:: PROVIDED INFORMATION

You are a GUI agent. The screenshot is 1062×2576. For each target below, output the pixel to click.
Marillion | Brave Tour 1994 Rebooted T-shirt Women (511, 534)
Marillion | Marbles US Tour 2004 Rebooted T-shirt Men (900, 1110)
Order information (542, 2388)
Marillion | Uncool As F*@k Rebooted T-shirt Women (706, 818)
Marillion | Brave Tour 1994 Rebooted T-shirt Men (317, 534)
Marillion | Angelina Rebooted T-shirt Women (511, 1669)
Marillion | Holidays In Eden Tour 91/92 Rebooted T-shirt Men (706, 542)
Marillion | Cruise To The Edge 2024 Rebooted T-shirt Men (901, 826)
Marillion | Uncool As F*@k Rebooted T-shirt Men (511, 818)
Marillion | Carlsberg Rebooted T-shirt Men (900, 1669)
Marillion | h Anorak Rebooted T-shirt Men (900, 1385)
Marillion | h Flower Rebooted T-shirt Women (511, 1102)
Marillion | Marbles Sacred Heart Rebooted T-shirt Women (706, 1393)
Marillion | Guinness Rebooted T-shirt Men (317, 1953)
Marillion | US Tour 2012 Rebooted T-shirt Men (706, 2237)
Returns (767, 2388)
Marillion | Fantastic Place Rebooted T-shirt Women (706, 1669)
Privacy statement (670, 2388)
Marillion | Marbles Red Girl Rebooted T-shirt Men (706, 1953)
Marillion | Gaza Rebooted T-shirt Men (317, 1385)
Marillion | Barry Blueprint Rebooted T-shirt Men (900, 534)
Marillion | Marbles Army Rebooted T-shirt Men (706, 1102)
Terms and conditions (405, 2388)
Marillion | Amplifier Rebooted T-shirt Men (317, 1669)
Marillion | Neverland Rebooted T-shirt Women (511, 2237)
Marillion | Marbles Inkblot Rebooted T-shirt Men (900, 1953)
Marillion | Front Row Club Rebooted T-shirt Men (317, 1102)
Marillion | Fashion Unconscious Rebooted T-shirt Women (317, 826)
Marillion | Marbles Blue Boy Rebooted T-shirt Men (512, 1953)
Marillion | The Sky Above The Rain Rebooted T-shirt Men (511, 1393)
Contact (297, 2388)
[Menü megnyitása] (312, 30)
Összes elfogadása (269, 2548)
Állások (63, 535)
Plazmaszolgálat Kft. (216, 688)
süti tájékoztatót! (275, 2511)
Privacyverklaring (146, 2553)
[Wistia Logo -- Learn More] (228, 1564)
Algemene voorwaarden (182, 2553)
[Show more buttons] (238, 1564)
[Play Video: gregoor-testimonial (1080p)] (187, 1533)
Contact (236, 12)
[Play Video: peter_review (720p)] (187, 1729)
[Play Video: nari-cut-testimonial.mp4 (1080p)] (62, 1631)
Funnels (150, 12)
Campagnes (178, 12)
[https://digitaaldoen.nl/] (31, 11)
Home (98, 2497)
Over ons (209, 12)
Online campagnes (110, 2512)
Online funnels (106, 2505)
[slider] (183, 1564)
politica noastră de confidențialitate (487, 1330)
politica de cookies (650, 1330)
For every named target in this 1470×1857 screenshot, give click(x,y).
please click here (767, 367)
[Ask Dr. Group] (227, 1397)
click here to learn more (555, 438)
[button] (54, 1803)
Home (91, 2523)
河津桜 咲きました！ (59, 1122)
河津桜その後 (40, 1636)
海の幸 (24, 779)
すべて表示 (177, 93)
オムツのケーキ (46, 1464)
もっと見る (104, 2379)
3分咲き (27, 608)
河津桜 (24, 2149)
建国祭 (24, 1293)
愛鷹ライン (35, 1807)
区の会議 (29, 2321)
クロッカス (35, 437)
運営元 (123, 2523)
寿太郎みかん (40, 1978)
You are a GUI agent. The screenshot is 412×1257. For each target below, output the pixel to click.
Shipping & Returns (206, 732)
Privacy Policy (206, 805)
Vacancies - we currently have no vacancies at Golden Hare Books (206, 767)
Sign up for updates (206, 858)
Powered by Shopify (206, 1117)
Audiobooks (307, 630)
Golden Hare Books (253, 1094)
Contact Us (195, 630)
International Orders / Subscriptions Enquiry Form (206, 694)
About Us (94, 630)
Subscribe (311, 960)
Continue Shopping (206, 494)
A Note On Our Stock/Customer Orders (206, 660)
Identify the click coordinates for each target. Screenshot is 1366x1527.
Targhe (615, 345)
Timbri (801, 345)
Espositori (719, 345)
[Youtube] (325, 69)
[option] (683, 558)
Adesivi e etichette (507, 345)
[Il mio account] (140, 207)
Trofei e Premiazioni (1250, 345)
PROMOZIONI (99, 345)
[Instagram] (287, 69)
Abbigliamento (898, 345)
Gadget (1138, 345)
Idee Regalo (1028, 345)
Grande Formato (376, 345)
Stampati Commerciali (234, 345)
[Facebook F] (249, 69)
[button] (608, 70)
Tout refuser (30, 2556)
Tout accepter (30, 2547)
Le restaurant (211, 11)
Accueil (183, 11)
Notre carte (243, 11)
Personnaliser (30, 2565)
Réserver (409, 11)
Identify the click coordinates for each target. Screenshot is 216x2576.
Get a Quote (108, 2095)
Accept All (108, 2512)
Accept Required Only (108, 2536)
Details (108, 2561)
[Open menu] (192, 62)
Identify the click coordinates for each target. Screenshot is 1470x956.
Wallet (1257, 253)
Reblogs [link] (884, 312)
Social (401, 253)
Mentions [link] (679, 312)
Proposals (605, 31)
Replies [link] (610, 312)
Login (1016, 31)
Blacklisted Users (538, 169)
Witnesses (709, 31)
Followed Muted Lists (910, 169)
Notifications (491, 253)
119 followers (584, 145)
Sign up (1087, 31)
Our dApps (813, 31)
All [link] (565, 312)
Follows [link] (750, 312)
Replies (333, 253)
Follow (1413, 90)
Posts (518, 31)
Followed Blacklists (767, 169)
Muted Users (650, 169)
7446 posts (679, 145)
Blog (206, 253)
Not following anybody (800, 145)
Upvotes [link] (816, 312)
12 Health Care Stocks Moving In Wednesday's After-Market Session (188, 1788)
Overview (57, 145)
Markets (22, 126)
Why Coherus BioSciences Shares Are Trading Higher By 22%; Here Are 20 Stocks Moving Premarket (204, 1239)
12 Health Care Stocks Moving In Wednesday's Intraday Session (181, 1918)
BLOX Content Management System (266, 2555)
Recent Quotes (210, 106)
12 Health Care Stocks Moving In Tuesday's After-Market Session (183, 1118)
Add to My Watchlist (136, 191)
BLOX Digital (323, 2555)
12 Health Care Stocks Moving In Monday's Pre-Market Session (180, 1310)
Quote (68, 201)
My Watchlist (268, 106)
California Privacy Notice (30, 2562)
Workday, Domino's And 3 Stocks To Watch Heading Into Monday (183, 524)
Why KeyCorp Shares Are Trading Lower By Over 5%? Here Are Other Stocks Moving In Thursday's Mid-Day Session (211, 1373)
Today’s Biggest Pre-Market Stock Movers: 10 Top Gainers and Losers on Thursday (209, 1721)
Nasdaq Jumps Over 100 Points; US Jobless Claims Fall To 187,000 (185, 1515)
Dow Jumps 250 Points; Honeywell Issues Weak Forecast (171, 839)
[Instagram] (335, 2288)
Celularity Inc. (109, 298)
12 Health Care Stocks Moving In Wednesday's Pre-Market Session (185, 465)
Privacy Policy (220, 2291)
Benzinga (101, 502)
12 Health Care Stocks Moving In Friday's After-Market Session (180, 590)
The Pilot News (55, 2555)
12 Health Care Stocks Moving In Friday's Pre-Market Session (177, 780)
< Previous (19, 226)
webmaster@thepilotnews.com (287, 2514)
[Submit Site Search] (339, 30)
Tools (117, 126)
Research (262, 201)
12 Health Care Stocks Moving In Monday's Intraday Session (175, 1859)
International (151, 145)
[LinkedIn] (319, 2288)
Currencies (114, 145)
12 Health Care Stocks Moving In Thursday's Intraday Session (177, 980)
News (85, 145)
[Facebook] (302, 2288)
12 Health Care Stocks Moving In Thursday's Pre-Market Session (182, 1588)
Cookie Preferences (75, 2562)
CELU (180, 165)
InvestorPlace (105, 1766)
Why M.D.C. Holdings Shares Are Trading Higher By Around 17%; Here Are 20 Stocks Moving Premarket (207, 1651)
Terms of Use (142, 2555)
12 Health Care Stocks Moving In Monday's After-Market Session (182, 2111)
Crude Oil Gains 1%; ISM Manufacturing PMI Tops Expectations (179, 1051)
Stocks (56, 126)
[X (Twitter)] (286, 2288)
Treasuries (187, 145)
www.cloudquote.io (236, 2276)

::::

DIRECTIONS: What you give back must be the stretch above, starting at the line with "Followed Blacklists (767, 169)" and ending at the line with "BLOX Digital (323, 2555)", copied exactly.

OUTPUT FOR THIS EXERCISE:
Followed Blacklists (767, 169)
Muted Users (650, 169)
7446 posts (679, 145)
Blog (206, 253)
Not following anybody (800, 145)
Upvotes [link] (816, 312)
12 Health Care Stocks Moving In Wednesday's After-Market Session (188, 1788)
Overview (57, 145)
Markets (22, 126)
Why Coherus BioSciences Shares Are Trading Higher By 22%; Here Are 20 Stocks Moving Premarket (204, 1239)
12 Health Care Stocks Moving In Wednesday's Intraday Session (181, 1918)
BLOX Content Management System (266, 2555)
Recent Quotes (210, 106)
12 Health Care Stocks Moving In Tuesday's After-Market Session (183, 1118)
Add to My Watchlist (136, 191)
BLOX Digital (323, 2555)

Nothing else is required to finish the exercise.